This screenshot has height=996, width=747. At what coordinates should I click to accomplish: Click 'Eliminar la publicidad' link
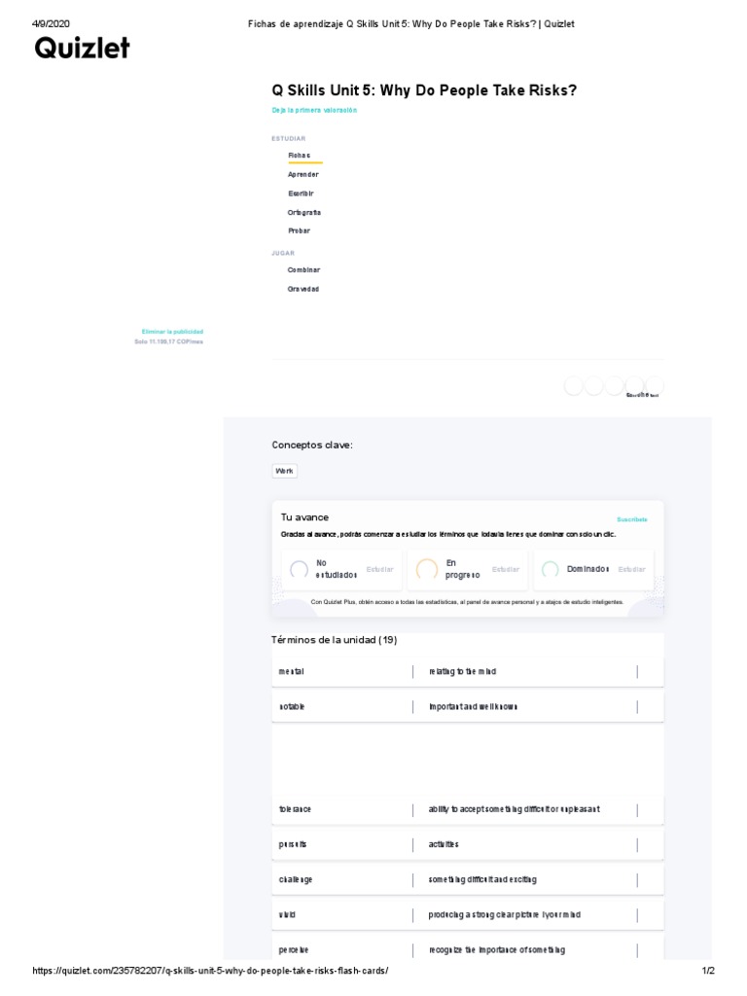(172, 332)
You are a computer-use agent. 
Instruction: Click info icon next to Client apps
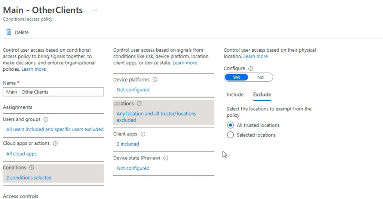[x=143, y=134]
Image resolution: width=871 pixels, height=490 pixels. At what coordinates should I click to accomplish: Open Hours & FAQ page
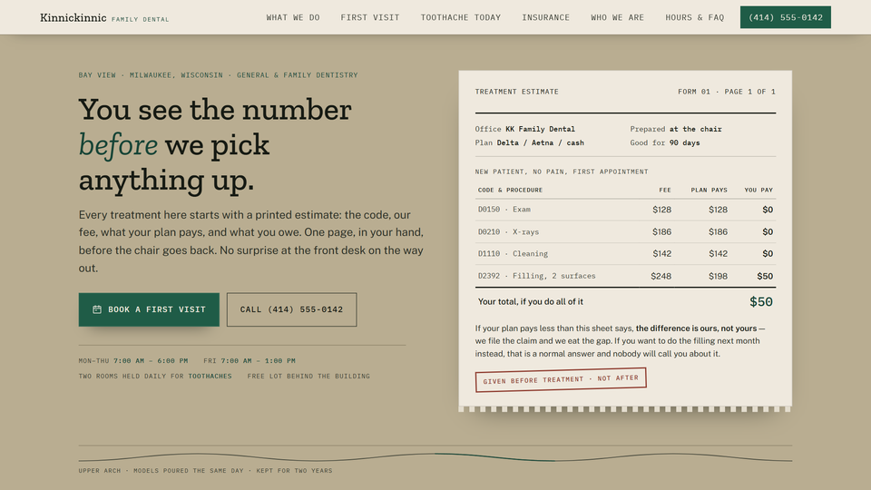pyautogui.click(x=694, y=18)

• **About this exercise**: Now write out the data word for word, skipping every picture in it.

• **Exercise solution**:
This screenshot has height=996, width=747. At what coordinates should I click to accomplish: Click 'Eliminar la publicidad' link
(172, 332)
You are a computer-use agent. 
Instruction: Click info icon next to Client apps
[x=143, y=134]
Image resolution: width=871 pixels, height=490 pixels. At what coordinates should I click to accomplish: Open Hours & FAQ page
pyautogui.click(x=694, y=18)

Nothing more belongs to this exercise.